In Michigan, the Trump campaign filed suit claiming that late-arriving ballots had been fraudulently backdated. But the Trump campaign lawyer had no admissible evidence to support that claim. Rather, a poll watcher for Trump, Jessica Connarn, said that an unknown person told her that another person had said. In a scathing opinion, the judge dismissed the Trump campaign's case.

The assertion that Connarn was informed by an unknown individual what ‘other hired poll workers at her table’ had been told is inadmissible hearsay within hearsay, and plaintiffs have provided no hearsay exception...that would warrant consideration of the evidence

Trump trails in Michigan by 146,000 votes. 

In Georgia, the Trump campaign challenged 53 ballots based on the claim from another poll watcher, Sean Pumphrey, who said they arrived late. But in court, Pumphrey and another witness "admitted under oath that they did not know whether the challenged ballots were received on time." Meanwhile, an official for the local election board "affirmed that the ballots were on time." The judge quickly dismissed the Trump campaign's case, saying there was "no evidence" to support it. Trump trails in Georgia by more than 14,000 votes.

The Hail Mary

Unable to prove fraud, the Trump campaign has shifted its legal strategy. In Michigan, the campaign filed suit on Wednesday asking the court to enjoin the Michigan Board of State

Canvassers from certifying the results. 

The case is based on anecdotes to affidavits the Trump campaign collected from 100 people.

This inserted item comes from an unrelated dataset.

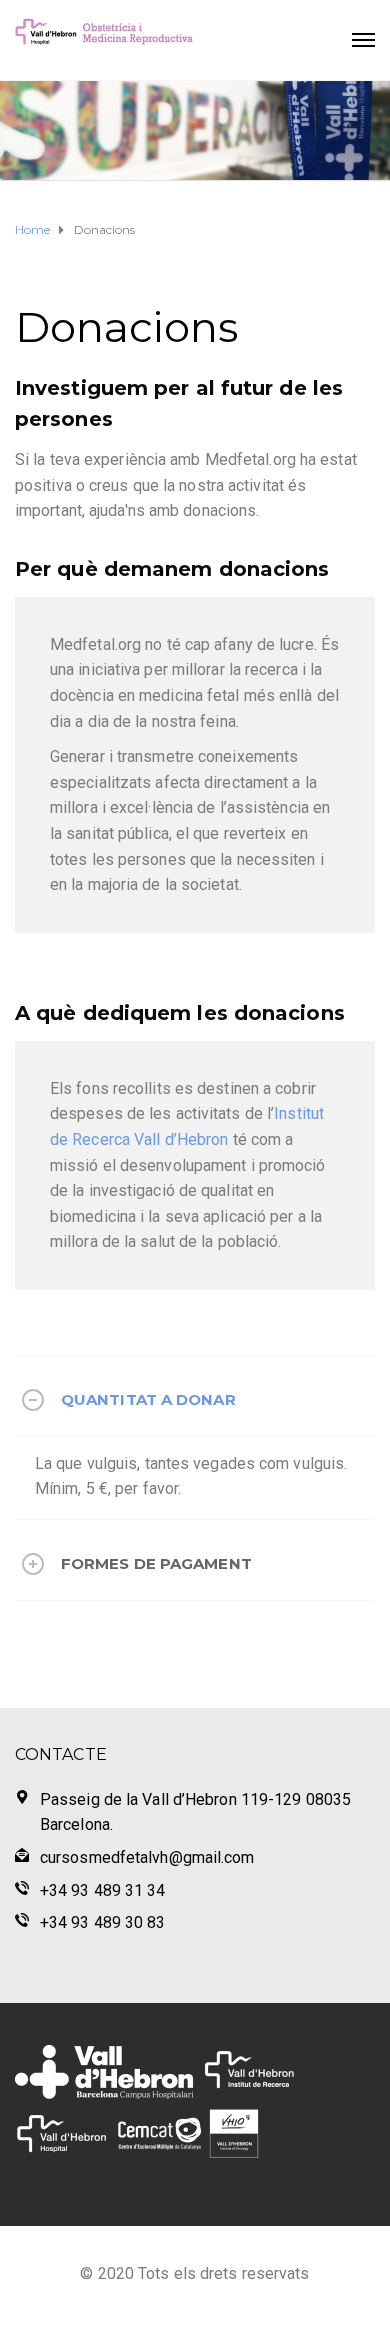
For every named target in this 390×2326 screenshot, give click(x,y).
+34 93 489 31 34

In the affidavits, "poll challengers say they were denied access to portions of the vote counting, their challenges were not taken seriously or that several different types of ballot processing errors occurred." But, they "do not show proof of widespread fraud or egregious misconduct." 

Several of the afflidavits include allegations that have already been rejected in other cases, including the claim that ballots were backdated. Other poll watchers claimed bias without explaining how that would impact the vote count:

Several Republican challengers at TCF complained about people inside the counting room wearing “Black Lives Matter” shirts. One Republican challenger complained she was called “Karen,” and told to go “back to the suburbs.” The moniker “Karen” has been applied to white women who make false and racially motivated allegations against Black people.

In other words, instead of going through the cumbersome process of proving massive fraud, the Trump campaign is alleging the atmosphere created the possibility of fraud. On that basis, the campaign is asking to prevent the certification of the results. 

It goes unstated, but the theory is if the Trump campaign can prevent certification "state legislatures in Republican states could simply appoint a Republican slate of electors for Trump." This theory is also false. While the "Constitution does give state legislatures the right to set the manner for choosing presidential electors" states have "already set the manner: the use of popular election to assign Electoral College votes on a winner-take-all basis in every state but Nebraska and Maine."

Nevertheless, the Trump campaign is seemingly embracing this strategy, filing a similar suit to prevent certification in Pennsylvania. Republican officials know that these suits will almost certainly fail. But at the moment they are "humoring" Trump. It's a very dangerous game. 

The legal effort has already provided a pretext to deny Biden resources intended to provide a smooth transition in the midst of a deadly pandemic. And if the Trump campaign can find a judge — and a state legislature — to entertain its radical theories, it could create a genuine crisis.